津地方裁判所 平成8年(わ)193号 判決 1996年12月13日
本店所在地
津市雲出本郷町字大日堂五九五番地の一
有限会社
大日堂
(右代表取締役 笠井昭夫)
本籍並びに住居
津市雲出本郷町一三一二番地
会社役員
笠井昭夫
昭和二年六月二二日生
右の者等に対する各法人税法違反被告事件につき、当裁判所は、検察官下川徳純出席の上審理して、次のとおり判決する。
主文
被告人有限会社大日堂を罰金三〇〇〇万円に、被告人笠井昭夫を懲役一年二月にそれぞれ処する。
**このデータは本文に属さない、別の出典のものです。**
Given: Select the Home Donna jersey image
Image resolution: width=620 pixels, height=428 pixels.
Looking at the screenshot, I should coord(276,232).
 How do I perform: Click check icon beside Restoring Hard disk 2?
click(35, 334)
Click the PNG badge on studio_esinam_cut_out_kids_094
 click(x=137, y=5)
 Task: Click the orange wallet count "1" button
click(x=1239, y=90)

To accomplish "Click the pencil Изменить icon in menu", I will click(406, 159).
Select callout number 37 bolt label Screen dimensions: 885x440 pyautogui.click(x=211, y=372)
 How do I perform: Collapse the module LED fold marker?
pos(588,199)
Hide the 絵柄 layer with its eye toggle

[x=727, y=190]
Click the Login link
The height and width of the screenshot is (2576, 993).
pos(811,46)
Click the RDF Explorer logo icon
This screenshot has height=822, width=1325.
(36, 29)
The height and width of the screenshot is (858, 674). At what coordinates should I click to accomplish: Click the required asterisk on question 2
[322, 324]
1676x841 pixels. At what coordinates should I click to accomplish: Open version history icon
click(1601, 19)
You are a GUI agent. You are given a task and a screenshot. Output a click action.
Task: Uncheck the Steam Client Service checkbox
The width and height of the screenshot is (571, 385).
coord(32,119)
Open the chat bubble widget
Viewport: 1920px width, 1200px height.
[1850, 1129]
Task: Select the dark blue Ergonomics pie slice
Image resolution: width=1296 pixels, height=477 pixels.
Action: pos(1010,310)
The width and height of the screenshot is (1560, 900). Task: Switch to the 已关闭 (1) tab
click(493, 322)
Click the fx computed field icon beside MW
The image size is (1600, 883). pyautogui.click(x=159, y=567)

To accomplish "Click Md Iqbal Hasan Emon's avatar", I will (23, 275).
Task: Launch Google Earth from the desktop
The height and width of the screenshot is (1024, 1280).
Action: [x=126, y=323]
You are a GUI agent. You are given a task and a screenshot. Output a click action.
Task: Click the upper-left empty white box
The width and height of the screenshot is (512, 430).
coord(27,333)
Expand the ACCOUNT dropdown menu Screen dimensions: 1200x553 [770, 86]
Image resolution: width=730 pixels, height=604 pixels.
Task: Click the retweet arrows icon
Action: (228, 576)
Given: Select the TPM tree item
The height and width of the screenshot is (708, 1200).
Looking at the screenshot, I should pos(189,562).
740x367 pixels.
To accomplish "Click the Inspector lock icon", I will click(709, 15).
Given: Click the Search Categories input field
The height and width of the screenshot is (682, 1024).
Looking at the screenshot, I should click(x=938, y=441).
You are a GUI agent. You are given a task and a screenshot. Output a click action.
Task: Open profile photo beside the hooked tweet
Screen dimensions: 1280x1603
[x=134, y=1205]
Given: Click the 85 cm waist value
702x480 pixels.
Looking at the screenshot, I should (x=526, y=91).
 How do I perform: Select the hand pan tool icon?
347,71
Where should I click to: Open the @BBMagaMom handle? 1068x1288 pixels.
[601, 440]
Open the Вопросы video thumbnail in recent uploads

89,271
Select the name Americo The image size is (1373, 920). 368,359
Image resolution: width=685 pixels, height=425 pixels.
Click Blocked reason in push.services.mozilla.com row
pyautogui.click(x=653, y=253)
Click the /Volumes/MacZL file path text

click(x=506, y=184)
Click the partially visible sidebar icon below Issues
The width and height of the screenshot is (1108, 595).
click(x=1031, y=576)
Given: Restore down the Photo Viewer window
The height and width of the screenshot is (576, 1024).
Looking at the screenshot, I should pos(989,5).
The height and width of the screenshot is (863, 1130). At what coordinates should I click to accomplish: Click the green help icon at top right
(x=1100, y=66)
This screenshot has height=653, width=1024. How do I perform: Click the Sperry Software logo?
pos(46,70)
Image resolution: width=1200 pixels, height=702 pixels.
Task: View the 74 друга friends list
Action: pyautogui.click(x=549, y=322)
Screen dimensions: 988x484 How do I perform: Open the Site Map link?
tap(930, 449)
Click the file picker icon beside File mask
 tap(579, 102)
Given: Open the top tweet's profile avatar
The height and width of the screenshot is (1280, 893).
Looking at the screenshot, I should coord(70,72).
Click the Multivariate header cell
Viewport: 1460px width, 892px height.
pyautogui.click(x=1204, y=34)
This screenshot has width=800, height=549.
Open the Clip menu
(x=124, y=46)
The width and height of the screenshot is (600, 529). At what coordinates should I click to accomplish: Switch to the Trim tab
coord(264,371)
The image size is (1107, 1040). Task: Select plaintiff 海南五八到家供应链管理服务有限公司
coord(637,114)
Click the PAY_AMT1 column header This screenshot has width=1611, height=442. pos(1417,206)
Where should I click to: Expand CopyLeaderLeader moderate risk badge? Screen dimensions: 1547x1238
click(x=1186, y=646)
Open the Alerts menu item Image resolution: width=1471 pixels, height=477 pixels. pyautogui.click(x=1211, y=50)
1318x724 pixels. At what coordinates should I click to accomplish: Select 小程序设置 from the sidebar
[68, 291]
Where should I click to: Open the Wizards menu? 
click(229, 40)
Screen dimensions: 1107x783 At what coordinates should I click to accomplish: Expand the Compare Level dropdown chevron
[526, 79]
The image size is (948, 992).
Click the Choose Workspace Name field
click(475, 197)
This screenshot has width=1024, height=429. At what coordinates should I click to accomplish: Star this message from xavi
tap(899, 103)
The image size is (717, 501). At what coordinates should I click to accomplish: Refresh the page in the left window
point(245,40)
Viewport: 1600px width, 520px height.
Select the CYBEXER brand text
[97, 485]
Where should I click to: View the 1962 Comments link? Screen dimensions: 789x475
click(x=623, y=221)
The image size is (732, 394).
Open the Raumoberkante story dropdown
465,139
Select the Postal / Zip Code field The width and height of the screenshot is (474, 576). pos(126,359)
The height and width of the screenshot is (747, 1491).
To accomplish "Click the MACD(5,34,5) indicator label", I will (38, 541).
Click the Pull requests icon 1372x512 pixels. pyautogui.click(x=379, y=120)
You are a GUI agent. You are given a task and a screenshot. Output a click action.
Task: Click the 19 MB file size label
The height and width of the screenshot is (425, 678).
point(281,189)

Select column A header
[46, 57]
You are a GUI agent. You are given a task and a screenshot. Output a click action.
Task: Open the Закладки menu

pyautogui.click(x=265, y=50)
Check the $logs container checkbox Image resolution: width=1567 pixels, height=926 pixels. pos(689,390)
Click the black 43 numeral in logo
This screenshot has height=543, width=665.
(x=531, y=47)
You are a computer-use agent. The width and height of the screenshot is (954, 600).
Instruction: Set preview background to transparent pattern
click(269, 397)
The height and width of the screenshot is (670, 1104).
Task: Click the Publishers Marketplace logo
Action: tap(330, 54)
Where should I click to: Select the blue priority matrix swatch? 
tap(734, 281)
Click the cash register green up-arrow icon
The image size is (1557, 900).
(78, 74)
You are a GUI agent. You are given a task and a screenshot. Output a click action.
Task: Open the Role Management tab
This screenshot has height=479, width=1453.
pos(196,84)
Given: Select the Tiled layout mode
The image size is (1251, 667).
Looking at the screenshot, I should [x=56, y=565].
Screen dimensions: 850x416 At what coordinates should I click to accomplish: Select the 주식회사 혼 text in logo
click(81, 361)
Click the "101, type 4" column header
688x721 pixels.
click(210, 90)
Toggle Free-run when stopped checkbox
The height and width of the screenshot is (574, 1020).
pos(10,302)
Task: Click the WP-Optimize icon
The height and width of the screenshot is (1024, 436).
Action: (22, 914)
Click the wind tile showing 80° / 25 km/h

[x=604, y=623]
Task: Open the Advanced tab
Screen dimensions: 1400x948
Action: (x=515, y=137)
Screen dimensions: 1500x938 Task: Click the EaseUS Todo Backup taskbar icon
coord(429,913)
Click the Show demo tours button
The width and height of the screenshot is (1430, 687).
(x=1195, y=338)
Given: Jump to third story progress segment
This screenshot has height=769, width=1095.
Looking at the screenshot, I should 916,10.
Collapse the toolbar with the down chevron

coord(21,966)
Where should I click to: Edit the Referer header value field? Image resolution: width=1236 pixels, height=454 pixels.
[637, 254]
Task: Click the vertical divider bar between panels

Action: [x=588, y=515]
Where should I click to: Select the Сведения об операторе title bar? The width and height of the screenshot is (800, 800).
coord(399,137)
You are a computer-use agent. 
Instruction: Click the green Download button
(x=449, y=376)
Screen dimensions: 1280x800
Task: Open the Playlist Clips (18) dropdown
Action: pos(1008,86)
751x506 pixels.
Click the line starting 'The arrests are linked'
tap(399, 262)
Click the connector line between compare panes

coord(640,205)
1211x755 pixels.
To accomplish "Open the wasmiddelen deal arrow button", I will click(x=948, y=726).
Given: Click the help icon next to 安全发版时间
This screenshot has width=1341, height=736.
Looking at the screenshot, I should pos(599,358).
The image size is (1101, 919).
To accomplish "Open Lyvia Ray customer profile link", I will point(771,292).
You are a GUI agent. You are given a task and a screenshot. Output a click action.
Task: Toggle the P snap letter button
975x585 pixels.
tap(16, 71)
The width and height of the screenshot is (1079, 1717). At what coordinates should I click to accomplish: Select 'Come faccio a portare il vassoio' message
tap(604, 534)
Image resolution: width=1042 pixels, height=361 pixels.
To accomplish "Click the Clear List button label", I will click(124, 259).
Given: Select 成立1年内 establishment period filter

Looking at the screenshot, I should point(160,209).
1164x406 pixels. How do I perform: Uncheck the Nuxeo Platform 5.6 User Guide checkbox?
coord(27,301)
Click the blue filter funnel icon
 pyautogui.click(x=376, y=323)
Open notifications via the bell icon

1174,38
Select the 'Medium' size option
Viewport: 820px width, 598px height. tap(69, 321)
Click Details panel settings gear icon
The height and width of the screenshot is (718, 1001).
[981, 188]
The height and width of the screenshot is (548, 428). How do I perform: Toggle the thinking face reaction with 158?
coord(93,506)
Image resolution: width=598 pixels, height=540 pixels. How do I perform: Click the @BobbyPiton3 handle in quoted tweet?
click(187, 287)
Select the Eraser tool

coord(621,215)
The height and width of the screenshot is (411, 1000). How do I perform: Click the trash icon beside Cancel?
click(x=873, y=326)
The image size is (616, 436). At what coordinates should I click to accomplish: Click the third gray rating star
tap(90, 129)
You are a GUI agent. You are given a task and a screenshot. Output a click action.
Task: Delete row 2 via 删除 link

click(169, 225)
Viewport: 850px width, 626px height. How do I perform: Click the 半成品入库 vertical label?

被告人笠井昭夫に対し、この裁判確定の日から三年間右刑の執行を猶予する。
理由
(罪となるべき事実)
被告人有限会社大日堂は、津市雲出本郷町字大日堂五九五番地の一に本店を置き、遊技場の経営・不動産賃貸等を目的とする有限会社、被告人笠井昭夫は、同会社の代表取締役として同会社の業務全般を統括しているものであるが、被告人笠井は、同会社の業務に関し、法人税を免れようと企て、売上げの一部を除外するなどの方法により所得を秘匿した上
第一 平成四年四月一日から同五年三月三一日までの事業年度における被告人会社の実際所得金額が七〇三二万八一一〇円あったにもかかわらず、同年五月三一日、津市桜橋二丁目九九番地所轄津税務署において、同税務署長に対し、その所得金額が零で納付すべき法人税額がない旨の虚偽の法人税確定申告書を提出し、もって、不正の行為により、同会社の右事業年度における正規の法人税額二五六〇万〇四〇〇円を免れ
第二 平成五年四月一日から同六年三月三一日までの事業年度における被告人会社の実際所得金額が九三五三万八六六一円あったにもかかわらず、同年五月三一日、前記津税務署において、同税務署長に対し、その所得金額が零で納付すべき法人税額がない旨の虚偽の法人税確定申告書を提出し、もって、不正の行為により、同会社の右事業年度における正規の法人税額三四三一万六一〇〇円を免れ
第三 平成六年四月一日から同七年三月三一日までの事業年度における被告人会社の実際所得金額が一億三二八七万九五八一円あったにもかかわらず、同年五月三一日、前記津税務署において、同税務署長に対し、その所得金額が零で納付すべき法人税額がない旨の虚偽の法人税確定申告書を提出し、もって、不正の行為により、同会社の右事業年度における正規の法人税額四九〇五万七五〇〇円を免れ
たものである。
(証拠の標目)
一 当公判廷における被告人会社代表者兼笠井昭夫の各供述
一 記録中の証拠等関係カード(検察官請求分)甲1ないし39、乙1ないし13の各証拠
(法令の適用)
罰条 判示各事実につき(被告人両名)
法人税法一五九条一項、二項(被告人会社につきさらに同法一六四条一項)
刑種の選択 被告人笠井につき所定刑中懲役刑を選択する。
併合罪加重 平成七年法律第九一号による改正前の刑法四五条前段、四七条本文、一〇条(被告人笠井につき犯情の重い判示第三の罪の刑に法定加重)、四八条二項(被告人会社)
執行猶予(被告人笠井) 前同刑法二五条一項
よって、主文のとおり判決する。